Les dictateurs africains ont pu penser que les présidentielles en France et aux USA feraient que ces pays ne s’occuperaient pas des processus électoraux conflictuels en RDC et au Gabon. Mais l’enjeu est trop grand pour que les changements d’exécutif en France et aux USA limitent les réactions très largement prise en charge par l’Onu, l’Ua et l’Ue. En France, le Parti Socialiste est divisé sur la politique africaine du gouvernement. L’influence excessive de l’armée française sur la politique de Laurent Fabius et François Hollande a été analysée et son impact évalué. Le PS arrive en période électorale, allant vers des alliances potentielles et, éventuellement, quelques promesses rationnellement cohérentes. Par ailleurs, le Gabon remet facilement sur le devant de la scène les aspects dérangeant de la fin de la Françafrique médiatiquement sensibles.

Ces considérations ne permettent pas de deviner comment va tourner la situation au Gabon : comment la Cour constitutionnelle va-t-elle agir, en s’opposant ou en participant au coup d’Etat électoral d’Ali Bongo ? La communauté internationale et africaine est évidemment en difficulté face au principe de souveraineté dans un pays aux mains de voleurs et de fraudeurs, et sa volonté reste contrainte par un contexte géopolitique aux multiples paramètres. Le paramètre le plus contraignant est la présence plus ou moins proche des autres dictateurs africains dans le conflit, en particulier Idriss Déby, comme président de l’Ua. L’évolution de la relation Ue-Ua, sachant que l’Ua est en partie financée par l’Ue, n’est sans doute envisagée qu’avec des précautions, sans exigence européenne trop forte ou trop rapide.

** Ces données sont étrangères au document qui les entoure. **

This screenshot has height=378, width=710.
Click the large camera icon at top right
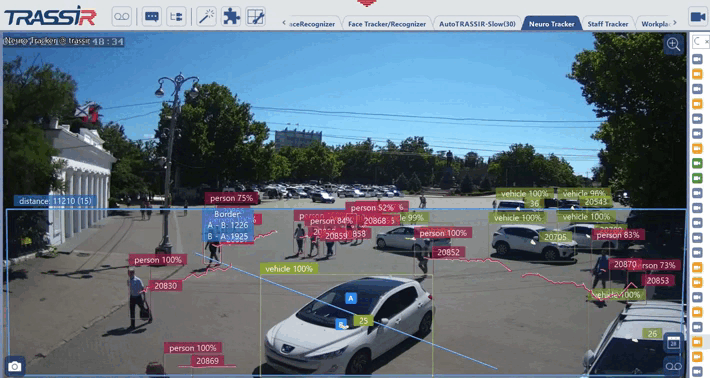[698, 17]
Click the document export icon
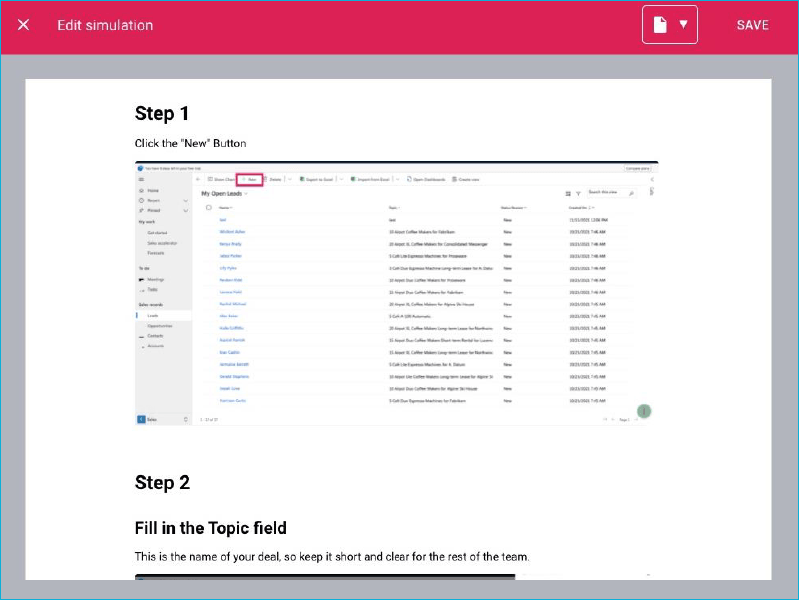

A ce stade, aujourd’hui 14 septembre, ce qui compte, c’est la situation sur le terrain, en pratique, au milieu des soldats de la Garde présidentielle qui gardent et impressionnent la Cour constitutionnelle. Le 13 septembre, devant le Parlement européen en débat sur le Gabon, Mariya Gabriel, chef de la MOE-UE a indiqué : « Nous continuons à être guidés par l’exigence de la transparence à toutes les étapes du processus électoral. Nous appelons tous les acteurs à s’en tenir à des recours légaux et pacifiques. Cela inclut aujourd’hui l’observation du traitement des recours déposés à la Cour constitutionnelle. C’est une phase clé du processus électoral et nous attendons que l’accès de notre expert juridique aux travaux de la Cour soit garanti, tout comme la sécurité des membres de l’équipe qui sont encore sur place. L’accès d’experts internationaux à la Cour est bienvenu aussi. » Federica Mogherini a, elle, ajouté que « nous (le SEAE) regarderons ce qui se passe et suivront et monitorerons la situation dans ces heures et jours critiques avec des précautions extrêmes ».

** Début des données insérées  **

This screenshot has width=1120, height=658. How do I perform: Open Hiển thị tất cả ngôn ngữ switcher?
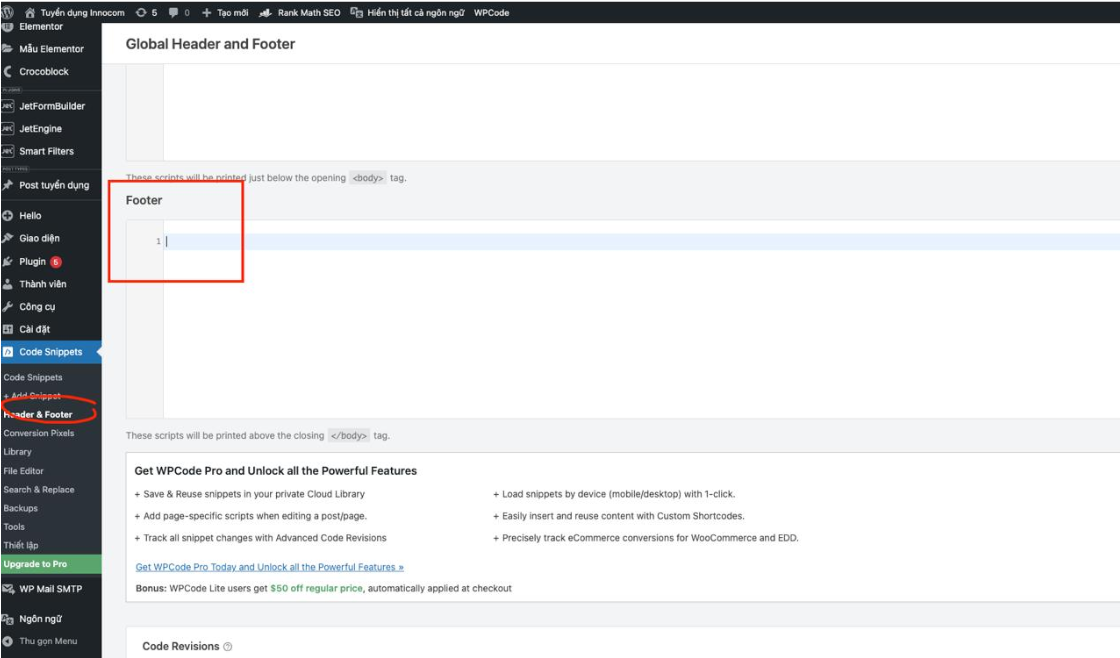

Le 9 septembre, Jean Ping, devant ses militants, a indiqué : « Il ne fait aucun doute qu’en cas de non-respect de la réalité du vote des gabonais par la Cour constitutionnelle, le peuple, qui n’aurait dans ce cas plus rien à perdre (…) prendra son destin en mains ». Dans le cas contraire, en cas de défaite du dictateur reconnue par la Cour constitutionnelle, Ali Bongo et ses troupes les plus armées accepteront-t-elles de laisser place nette ?

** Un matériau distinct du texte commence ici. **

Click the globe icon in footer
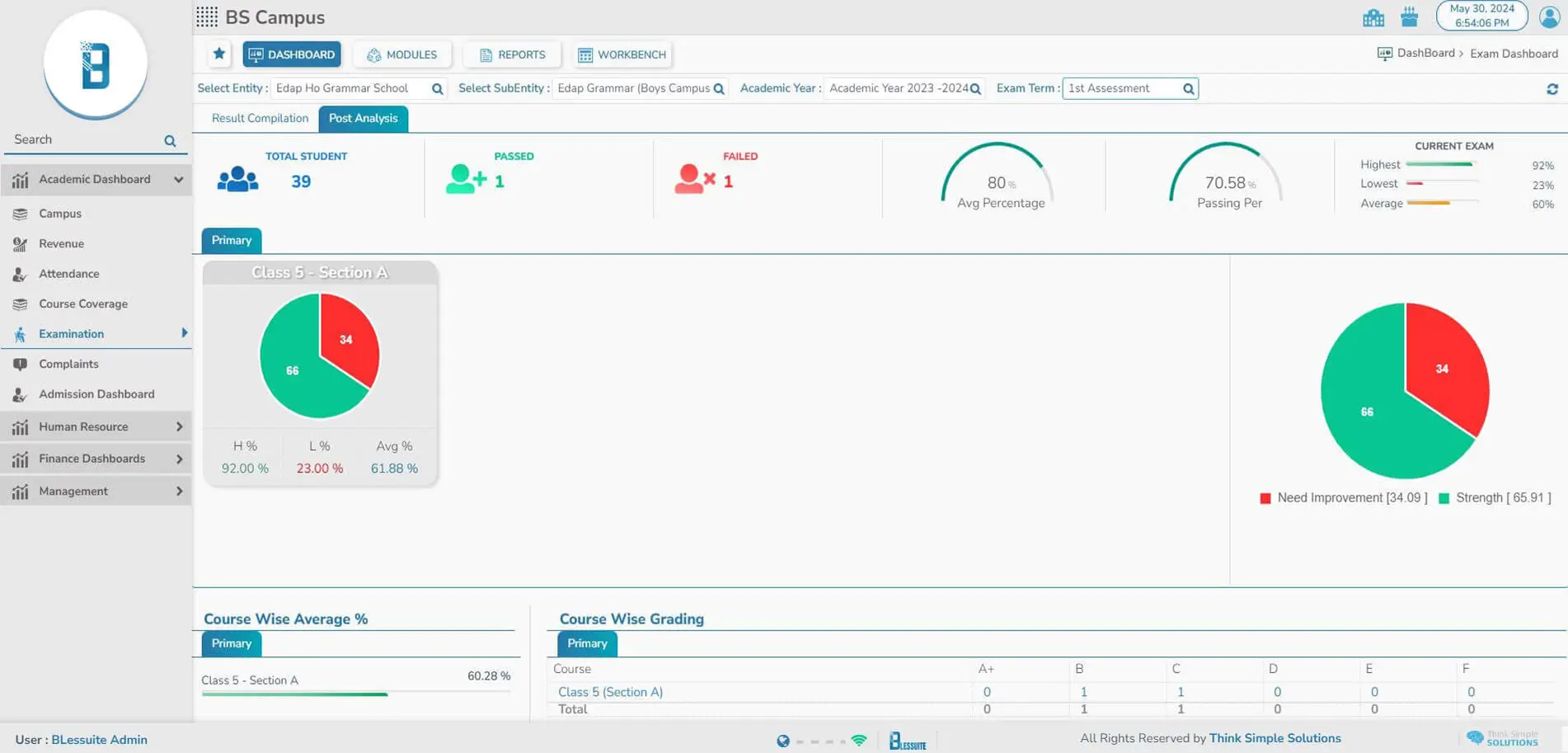 tap(782, 741)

La crise gabonaise illustre l’évolution du fonctionnement des acteurs de la communauté internationale et africaine dans la résolution des crises, avec un effort supplémentaire inédit dans le domaine des processus électoraux. Elle permet également d’observer la puissance de l’« influence douce et large » européenne, un ‘soft power’, dont l’efficacité a été pour l’instant régulièrement mise en cause au cours du processus de démocratisation du continent africain quasiment arrêté depuis 2005.